With such an exciting headline of “The Influence of Global Travel on Women of Color" mine was probably not the most conventional way to start the conversation.

Passport ownership was actually such a luxury for so many girls and it was important to let these young women know what the true value of a passport was, way beyond the access of borders. It was important to let them know that some women’s passports were stained by the pain of asylum, refugee status and in some instances human trafficking. 

This eye opening conversation was to engage their thoughts and change the notions about travel as a luxury. It was now the time to associate travel not only for the value of the experience and cultural sharing, but to instill how respecting the many lands and soils of other cultures was critically important no matter how much we had already known from our geography and history classes.

Their eyes were lit and and I wasn’t going to fumble on the opportunity, by falsifying the imperfections of a ‘perfect’ travel experience as a woman.
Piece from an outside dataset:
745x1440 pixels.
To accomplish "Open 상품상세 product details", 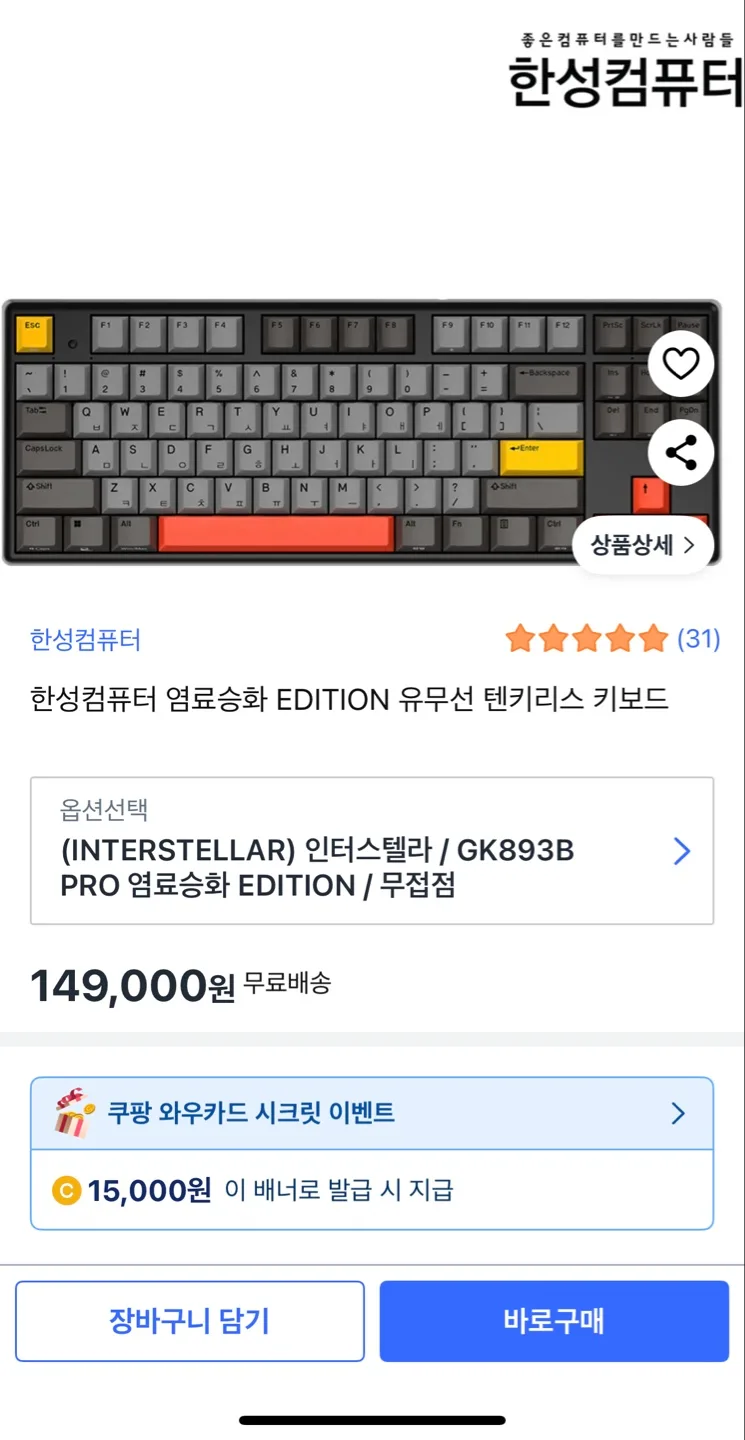I will (x=643, y=545).
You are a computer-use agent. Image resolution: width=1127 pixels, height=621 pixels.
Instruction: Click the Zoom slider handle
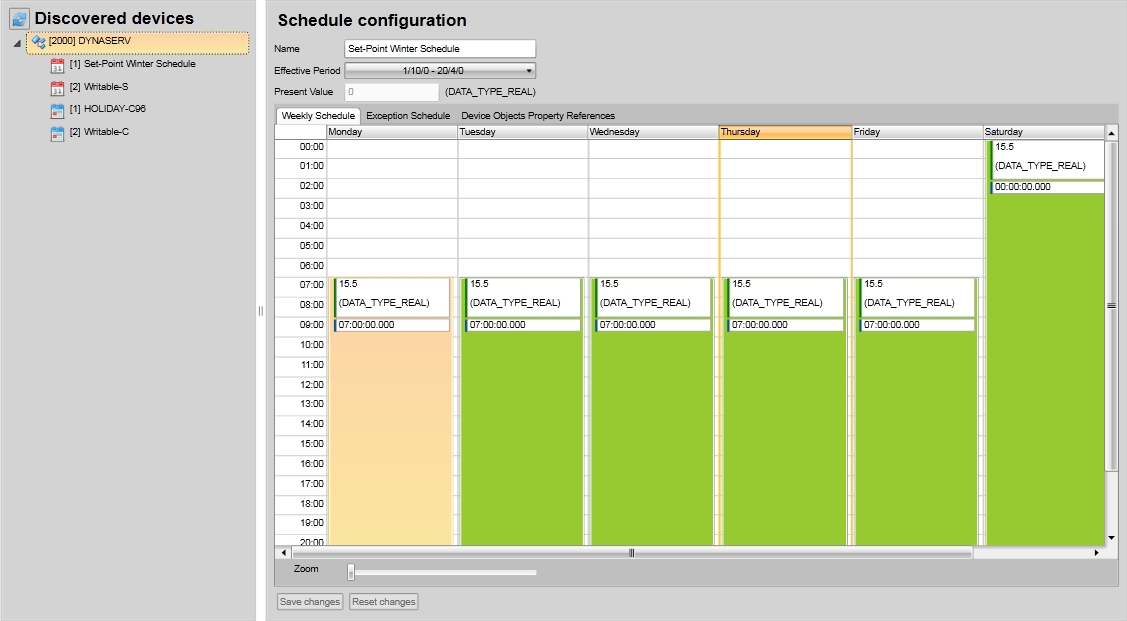coord(351,572)
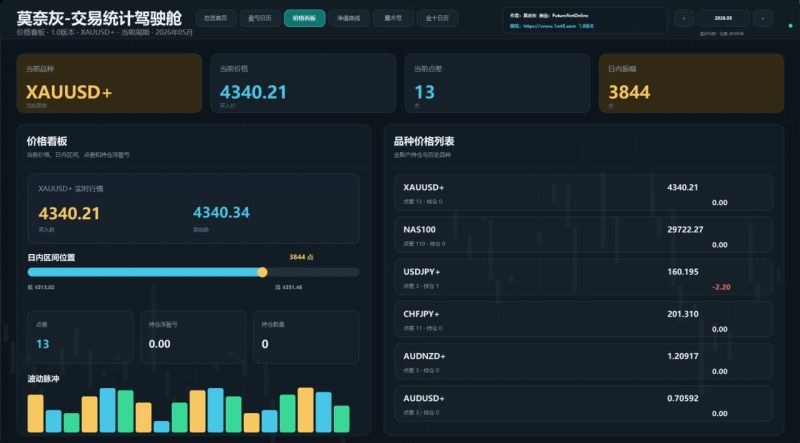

It was also not my intention to convince them that travel was only for exchanging cultural and culinary experiences, but in a nutshell it was to invite a sense of responsibility within the discourse around travel and especially travel for impact and change. The subject header was about to endure some radical transformation and the travel gods would allow my absurdity to reign as I committed to transforming lives in my own uncanny little way. Of course asking forgiveness from my host Dr. Jeri - who by her commitment to developing and shaping global citizens, was completely understanding of my passion to share the real experience of travel through a completely different set of lenses. 
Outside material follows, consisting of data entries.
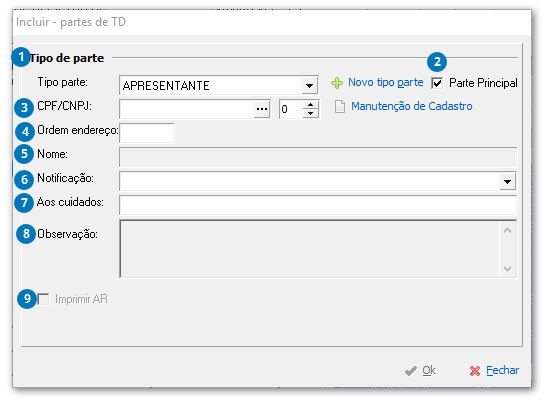
Task: Click the red X Fechar icon
Action: (x=475, y=371)
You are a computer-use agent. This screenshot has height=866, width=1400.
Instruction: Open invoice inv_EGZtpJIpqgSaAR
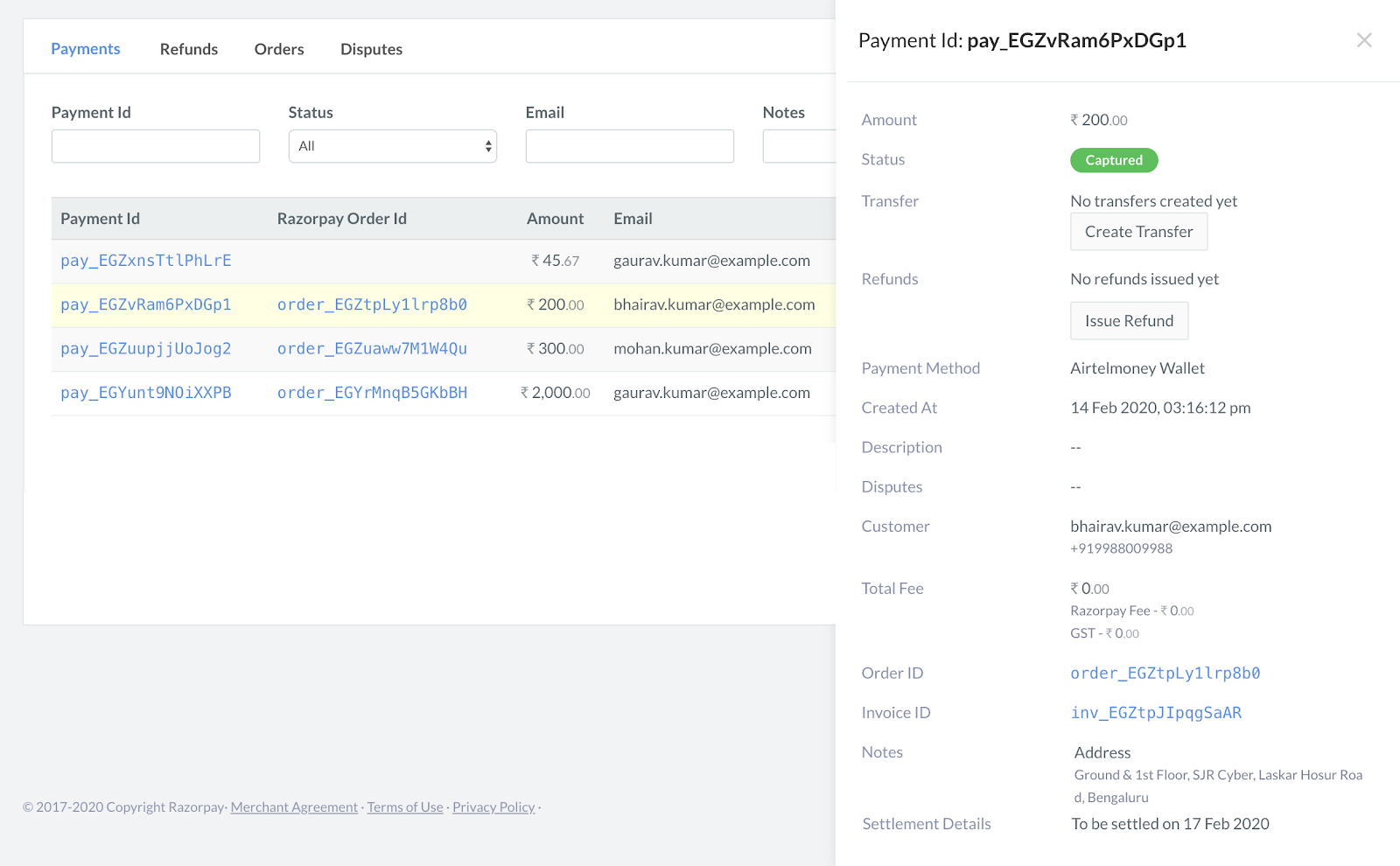click(x=1156, y=712)
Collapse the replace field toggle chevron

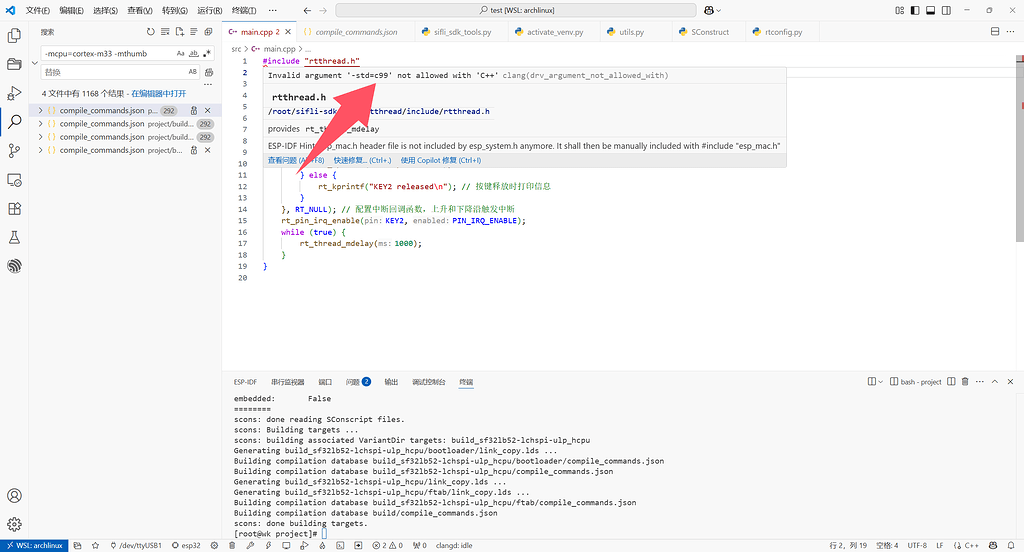point(36,62)
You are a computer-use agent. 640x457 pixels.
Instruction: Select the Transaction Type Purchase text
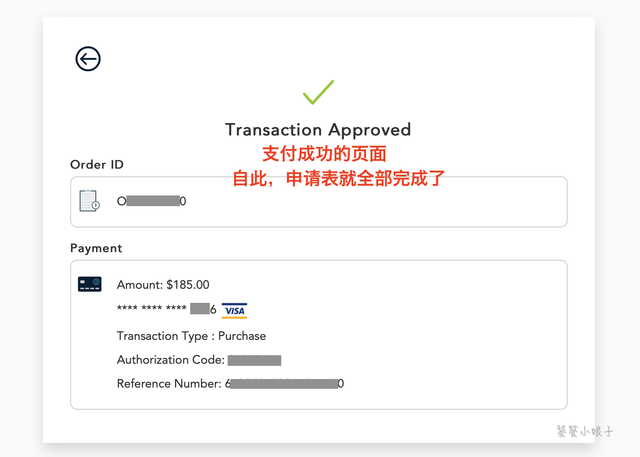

As a passport holder, one has a sense of wonder but beyond that sense of wonder - one has such a massive  responsibility to the journey and the many stops along the way.
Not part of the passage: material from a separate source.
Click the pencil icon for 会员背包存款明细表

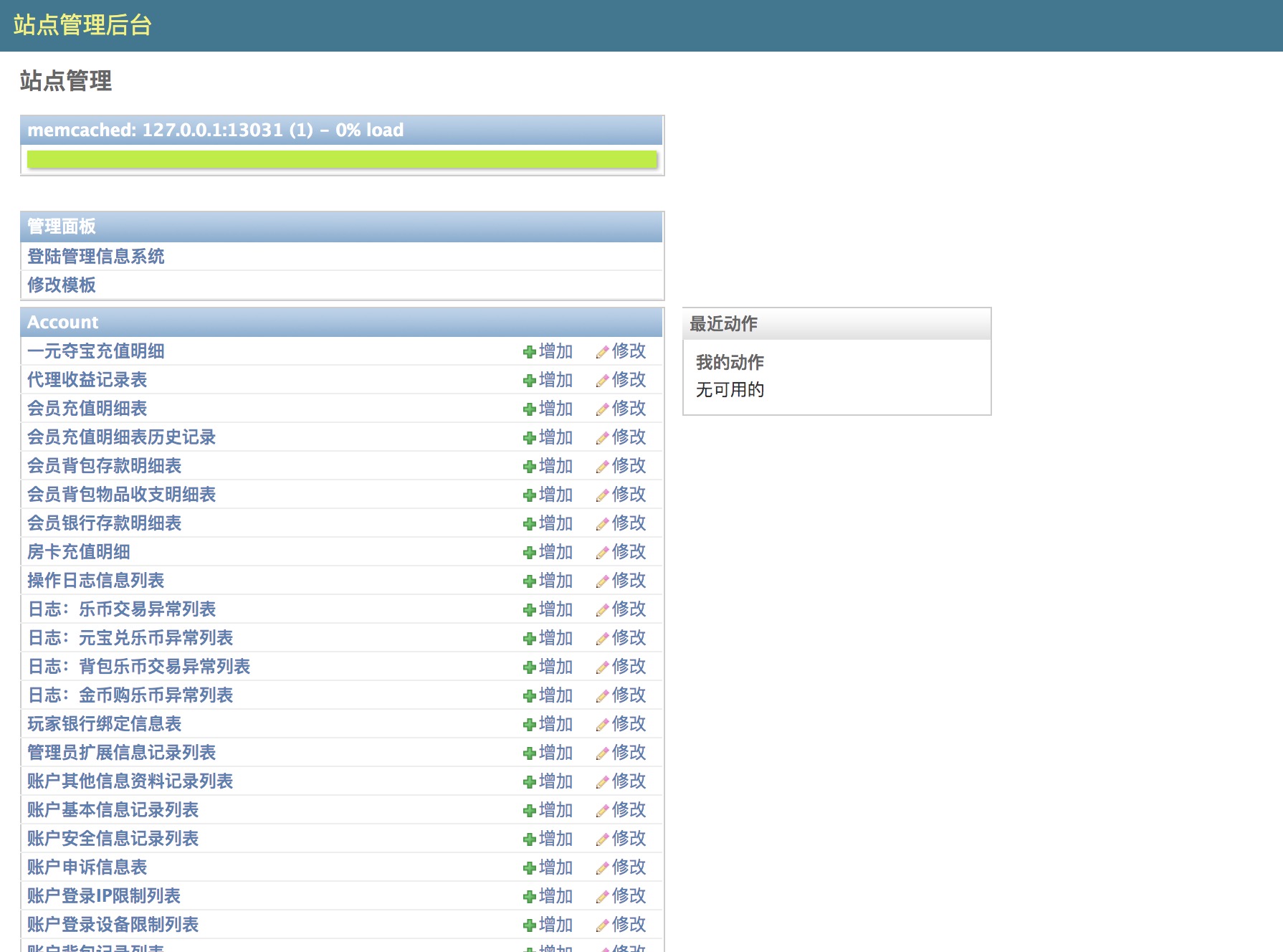tap(602, 467)
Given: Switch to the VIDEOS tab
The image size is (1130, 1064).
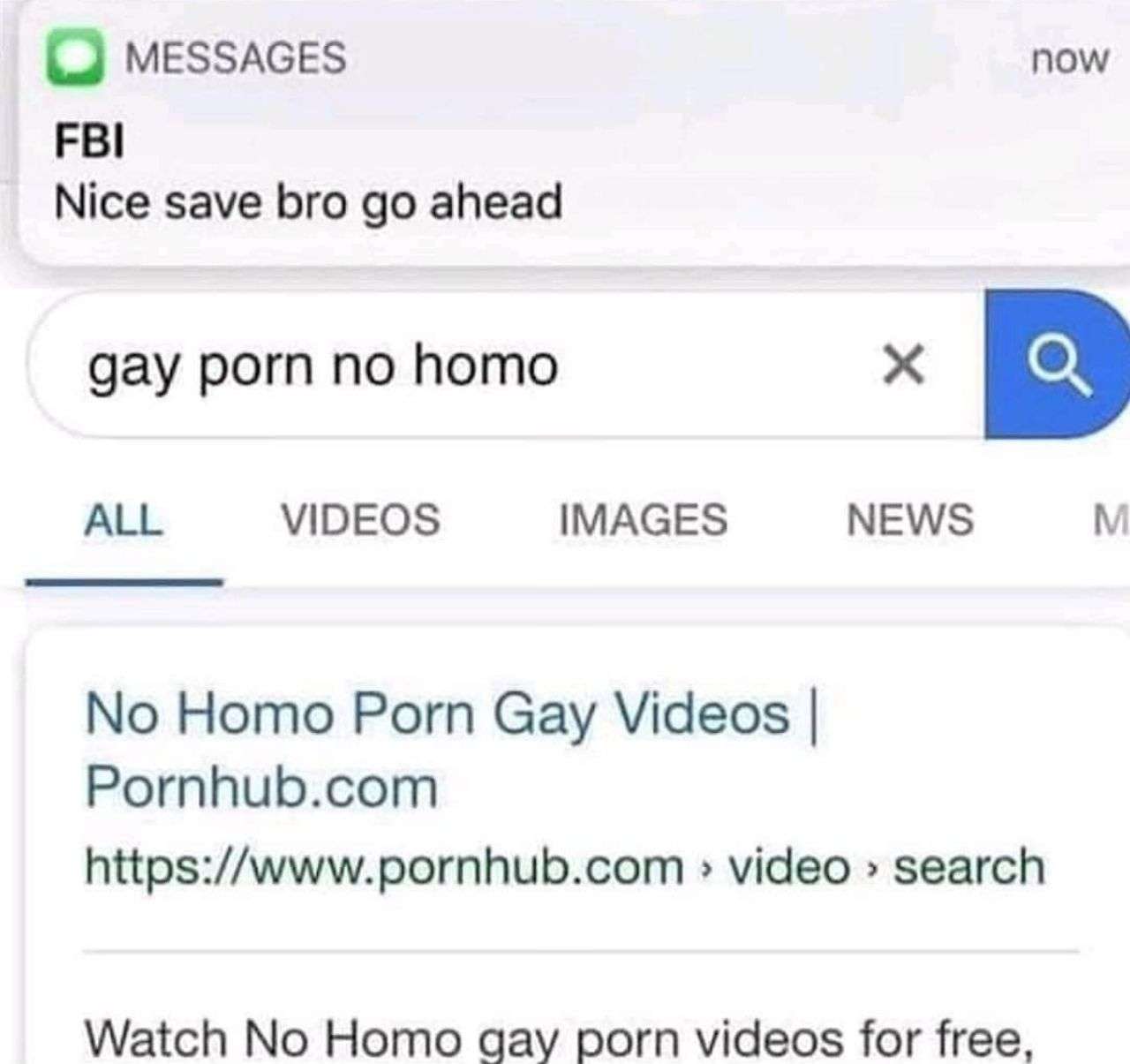Looking at the screenshot, I should click(x=360, y=519).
How else could I leave an impression on such an important group of emerging leaders if I painted the glamorous sides of travel without speaking of the truths of the dangers of traversing one’s territories without leaving a responsible footprint.

In these days of global warming, climate change, cyclones, melting icebergs and the many volcanic eruptions, who really wants to go anywhere?  After all, some can suppose that the further ventured from home the least sense of comfort can be derived.  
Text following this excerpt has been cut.